Before HealthFare, Del Taco had only an antiquated AS 400 payroll system and no in-house computerized employee benefits information system, she explained. Now when employees have benefit questions, Ms. Smith can access all the pertinent information with a few clicks of her mouse.

For example, "if they say they want to change doctors and they don't have a directory, I can pull up a directory right on the system," she said. "Or say the dental office calls and needs a birthdate. I can also look at an employee's history, what plans they have and which ones they had before to ensure their (health plan membership) cards are updated." Eventually, Ms. Smith plans to publish human resources policies, benefit plan descriptions and even HR newsletters online.

The software also enables Ms.
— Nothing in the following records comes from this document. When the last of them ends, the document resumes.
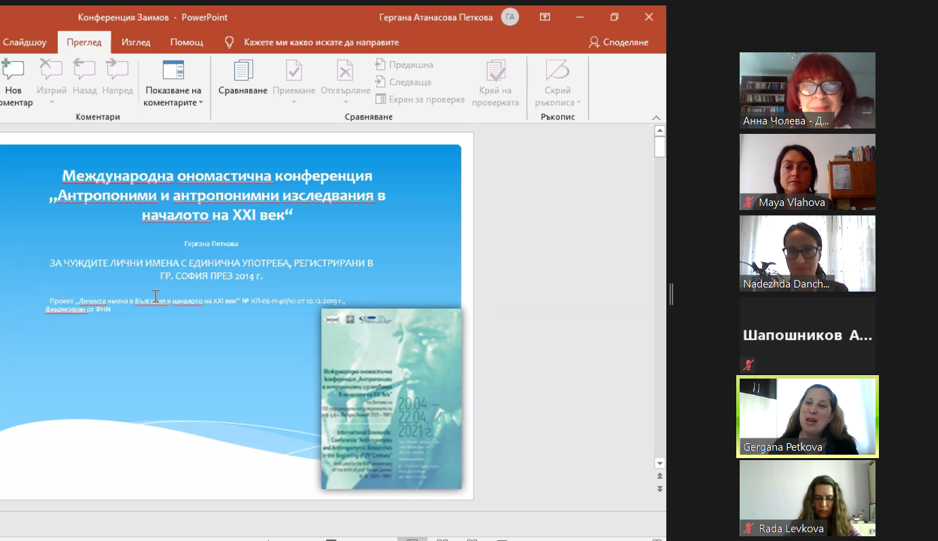This screenshot has height=541, width=938.
Task: Click the Ribbon Display Options icon
Action: click(545, 17)
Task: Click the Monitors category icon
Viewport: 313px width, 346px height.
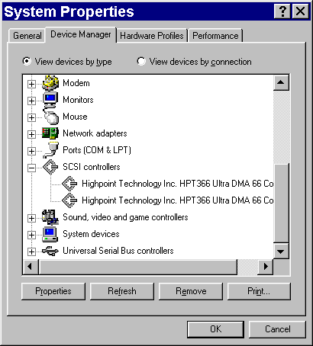Action: click(x=50, y=100)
Smith to easily enroll former employees in health care continuation benefits required under the Consolidated Omnibus Budget Reconciliation Act of 1985.
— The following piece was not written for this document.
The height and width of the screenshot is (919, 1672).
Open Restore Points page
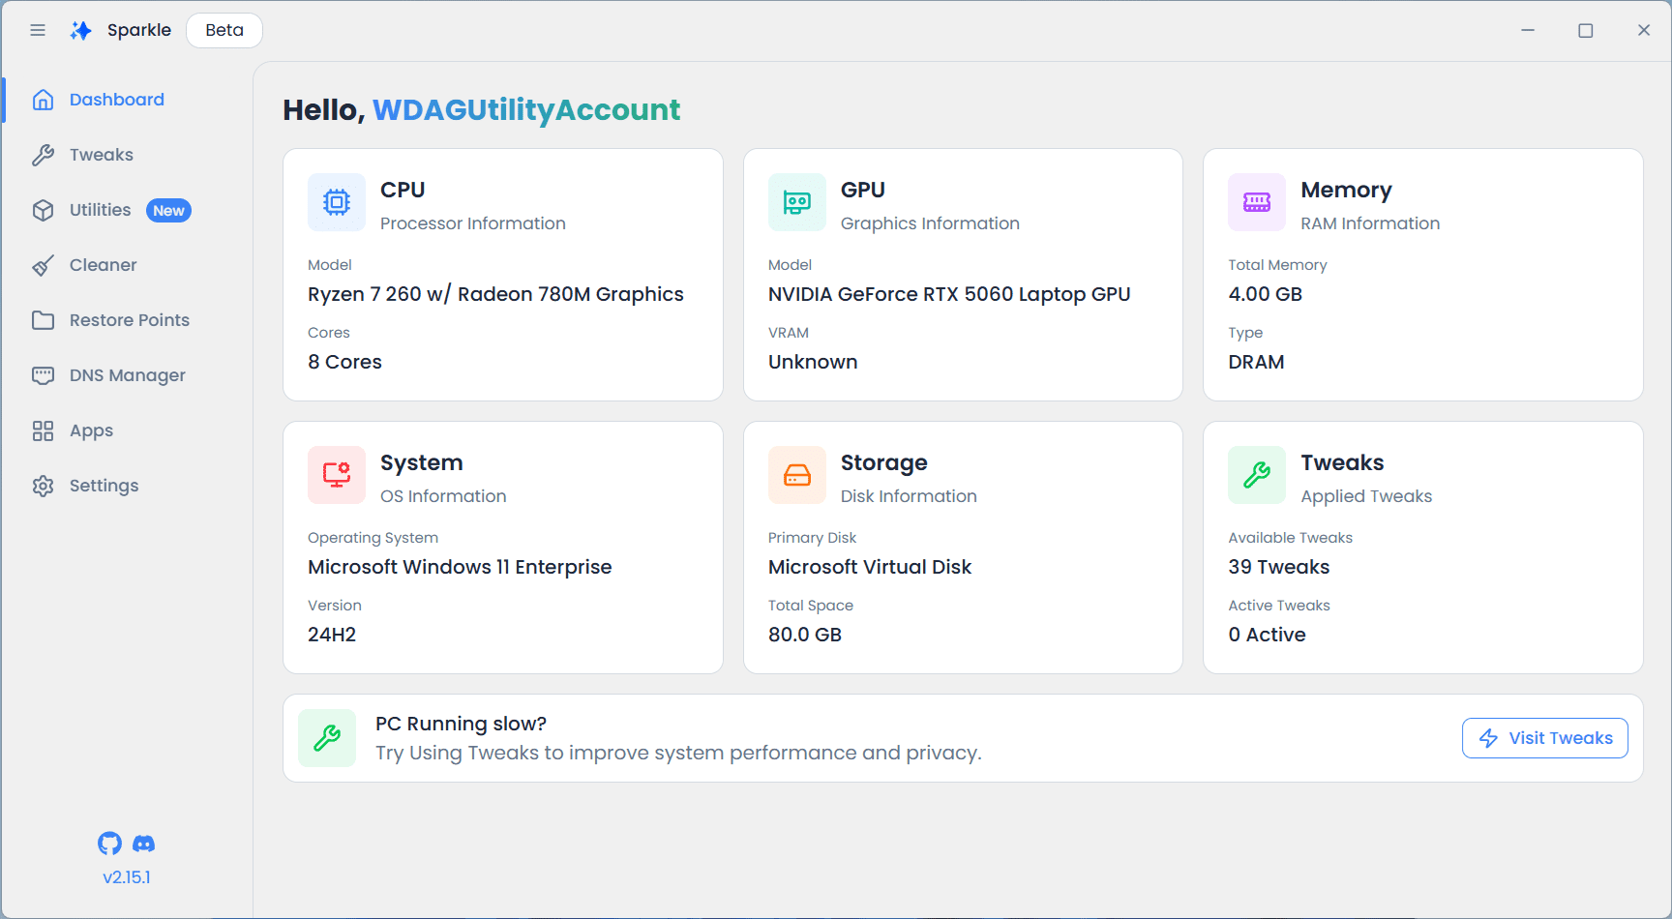[129, 320]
"I can put them on COBRA really quick when the check comes because people don't pay it until the last minute because it's so expensive," she explained. The program immediately back-dates the payment to the date employment terminated.

None of the transactions are completed, however, until Ms. Smith reviews pending changes and additions at the end of each workweek.
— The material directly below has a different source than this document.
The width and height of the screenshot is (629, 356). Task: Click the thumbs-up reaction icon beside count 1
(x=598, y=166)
"I can pull up the pending screen that gives me a list of all the people whose changes were made that week," she said. "Every Friday I just click three buttons and it automatically transfers (the information) to xyberNET in San Diego, and on Monday morning they route it to Blue Cross."

Ms. Smith can access every employee's records, while the security system ensures that employees can access their individual records only. And employees can only make changes during open enrollment.

Del Taco is the first company to pilot the system, which has been in development for three years, according to Joe Bigley, chairman and chief executive officer of xyberNET.

Founded in 1979, xyberNET designs information services products for insurers and financial service companies worldwide.

While only one insurer is online in the Del Taco pilot, "There's no limit to the number of insurers or locations" that can connect to the system, he said.

Del Taco's employee health plan coverage is underwritten by Blue Cross of California in the state and by WellPoint Health Systems Inc. elsewhere.

The HealthFare system is free to employers, because xyberNET sells to the insurers, which, in turn, provide it to their customers as a value-added service.

Usually one insurer is the primary sponsor. But if an employer has multiple insurers, "we'll build relationships with them and they will all contribute to the cost," Mr. Bigley said.

Currently, xyberNET's only customers are Blue Cross of California and Canada Life Insurance Co., but it is negotiating three other insurer contracts and has 22 proposals outstanding.

The system costs insurers less than $9 per year per plan enrollee, Mr. Bigley estimated. It's up to the insurer to decide whether to pass the cost on to employers.

But because xyberNET's HealthFare system also includes a billing module "so the employer can bill himself for health care premiums," it saves insurers "a lot of money," he pointed out.

Employees can access HealthFare either at work via a personal computer kiosk connected to the company intranet or anywhere they have Internet access.

"The HealthFare Web page comes up if they use the insurer Web page" on the World Wide Web, Mr. Bigley explained. "Then they need to pick out the employer, the insurance company and give their employee ID number and password. When they get to the HealthFare server they also need to enter an insurance ID number and another password, so there are double passwords. All the security is built in."